_SOURCE RECORDS_.
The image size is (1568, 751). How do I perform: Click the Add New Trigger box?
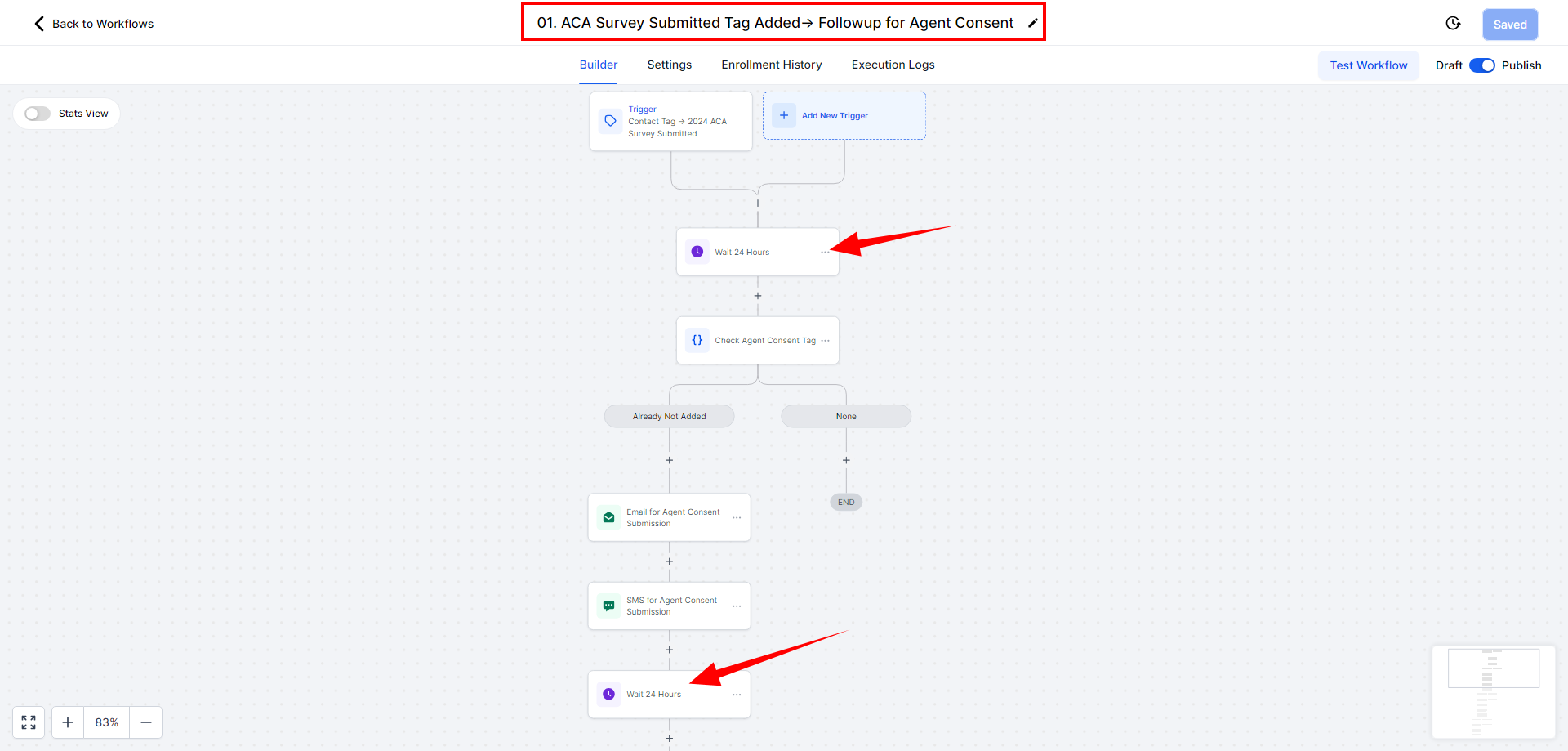click(x=844, y=115)
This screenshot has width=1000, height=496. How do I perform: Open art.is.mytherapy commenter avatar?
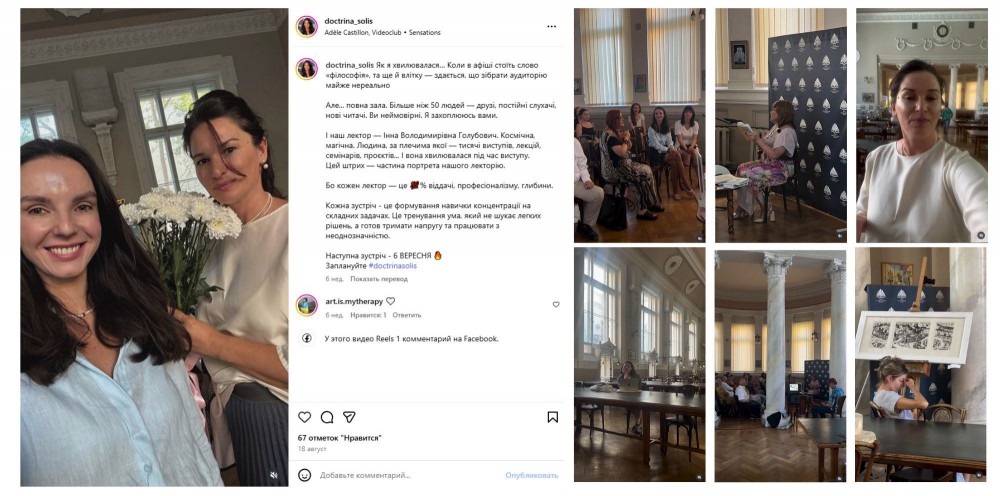coord(307,305)
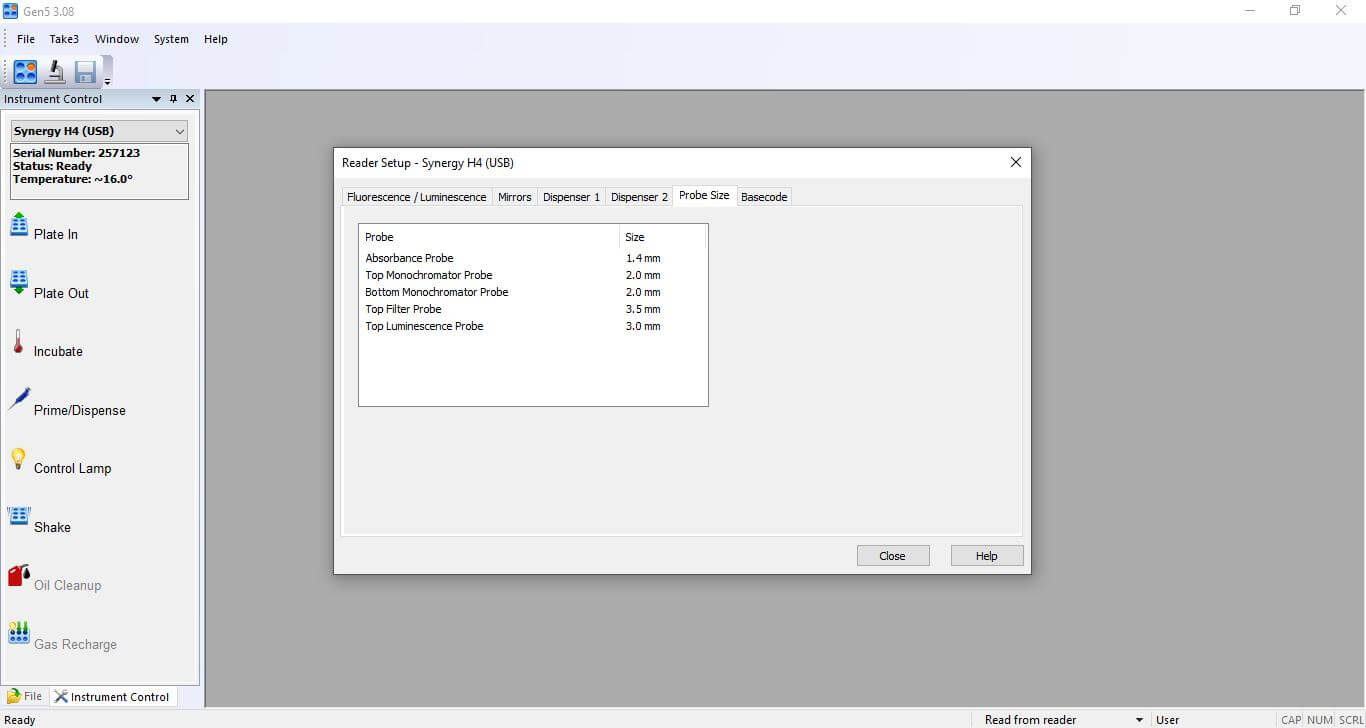Click the Close button in Reader Setup
The width and height of the screenshot is (1366, 728).
click(892, 556)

_WORK REQUEST_. Working from the records above, reproduce exactly the lines from the one with "This screenshot has" through the last line, without the pictures.

_FINISHED TASK_.
This screenshot has width=1000, height=496. How do I perform: Open art.is.mytherapy commenter avatar?
coord(307,305)
Click the Close button in Reader Setup
The width and height of the screenshot is (1366, 728).
click(892, 556)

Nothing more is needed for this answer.